Children’s publisher Toon Books is marking its 10th anniversary with the release of The Dragon Slayer: Folktales from Latin America, a bilingual graphic novel for young readers by Jaime Hernandez, co-creator of the acclaimed Love and Rockets indie comics series.
The book, which launches today, includes a story adapted by co-author Alma Flor Ada and an introduction by co-author F. Isabel Campoy. The Dragon Slayer is being published simultaneously in hardcover and paperback, and in English- and Spanish-language editions.
An Eisner and Harvey Award-winning cartoonist, Jaime Hernandez, along with his brother Gilbert (the two are informally known as Los Bros), was inducted into the Will Eisner Hall of Fame last year for their work on Love and Rockets, the comics series aimed at adults that launched in 1981.
While Jaime’s comics have often included passages designed to resemble kids’ comics, The Dragon Slayer will be his first work conceived and produced specifically for children. During a Skype interview from his studio in California, Hernandez said that Toon Book publisher Françoise Mouly asked him to do a kids’ books years ago. Children’s authors Ada and Campoy, who are also Latin American literary scholars, were brought in to adapt one of the stories for Hernandez, and to provide an introduction and overview of the stories and their place in Latin American culture.
“I held off for years [doing a children’s comic] but I thought now was the time to do it,” Hernandez told PW. “I have kid [characters] in my adult comics, but they play by my rules. Now that I’m writing for children, I’m playing by their rules. I was a little nervous because now I’m speaking directly to kids and to the parents who will let them read [the book].”
The Dragon Slayer is the title story in this collection of classic folk tales from Mexico. The three stories were chosen by Hernandez in consultation with Mouly, who supplied him with a reference book, Latin Folk Tales from Around the World, from which to choose the works. Hernandez says he has always been interested in Latin American folk tales, but the three stories selected were “all new to me. I had never read any of them, but they had that ring of truth that I connected to my own childhood.”

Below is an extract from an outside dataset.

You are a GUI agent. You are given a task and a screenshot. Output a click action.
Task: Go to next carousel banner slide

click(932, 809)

He was attracted to these stories because, he said, they are so “crazy.” But he also explained that the characters in two of the stories reminded him of his own iconic characters, Maggie and Hopey, the female stars of Love and Rockets. Indeed, the women and girls in these folk tales steal the show, and “they do the same thing in my comics,” he said.
In the title story, “The Dragon Slayer,” a resourceful and kind girl is forced out of her home by her three jealous sisters, like a Latina Cinderella. She eventually manages to marry a prince, but only after defeating a dragon and saving the prince, all by herself.

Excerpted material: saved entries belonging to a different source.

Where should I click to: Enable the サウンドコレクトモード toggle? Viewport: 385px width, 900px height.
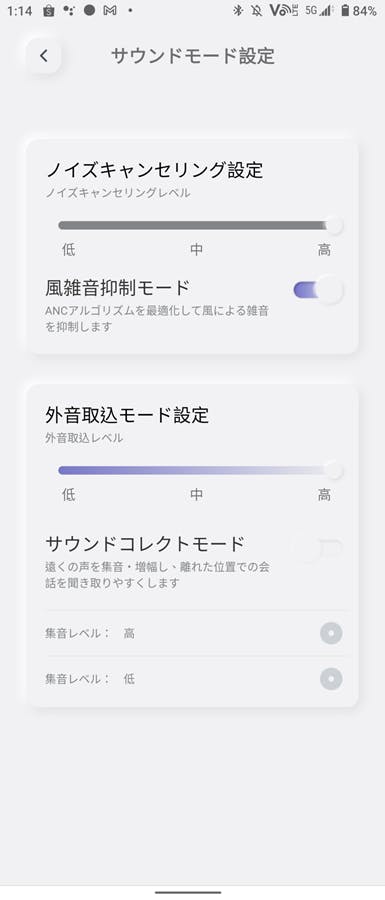[318, 548]
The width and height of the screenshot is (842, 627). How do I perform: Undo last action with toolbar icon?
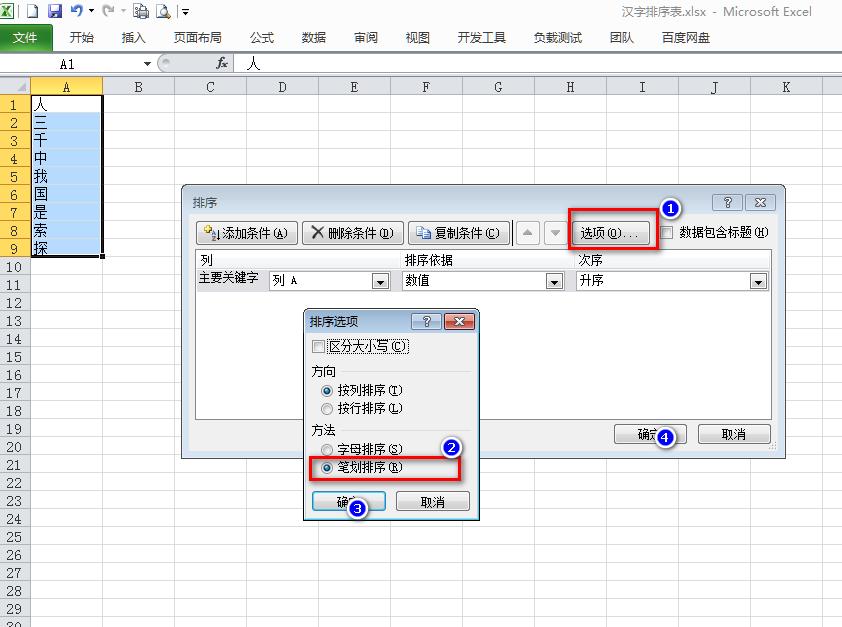[77, 10]
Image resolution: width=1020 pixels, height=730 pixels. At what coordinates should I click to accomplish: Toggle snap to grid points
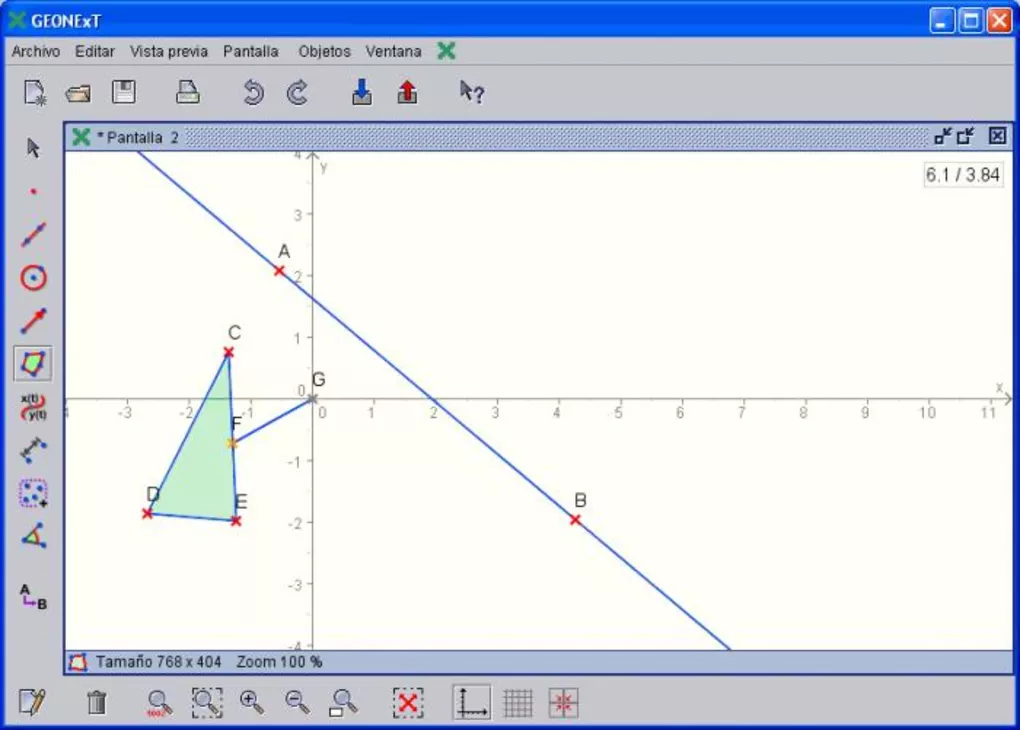click(564, 703)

“ ‘The Dragon Slayer’ stood out,” Hernandez said. “It’s a princess story but the princess has to do everything. She was Cinderella but she had to work to get everything she wanted. She reminds me of my character, Maggie. She always wants to fix things.”
In the story “Martina Martinez and Perez the Mouse,” the heroine, Martina, rejects every suitor, eventually marrying a sweet little mouse (hey, it’s a folk tale). But one day, while she’s cooking, her tiny husband falls into a big pot of soup. All the neighbors offer sympathy but no one actually provides any assistance. “Sympathy but no help,” Hernandez noted with a laugh. “That’s life. It’s a funny and old-fashioned kind of story.”
Hernandez said that Archie, Dennis the Menace, Hot Stuff, and Richie Rich were among his favorite kids’ comic books when he was growing up. His adult comics are noted for a drawing style influenced by those series. Sometimes his adult comics feature passages that use what he calls his “Charlie Brown style,” which features a simplified style referencing the work of Peanuts creator Charles M. Schulz. “I went with a more cartoony style for these stories. It just feels right.”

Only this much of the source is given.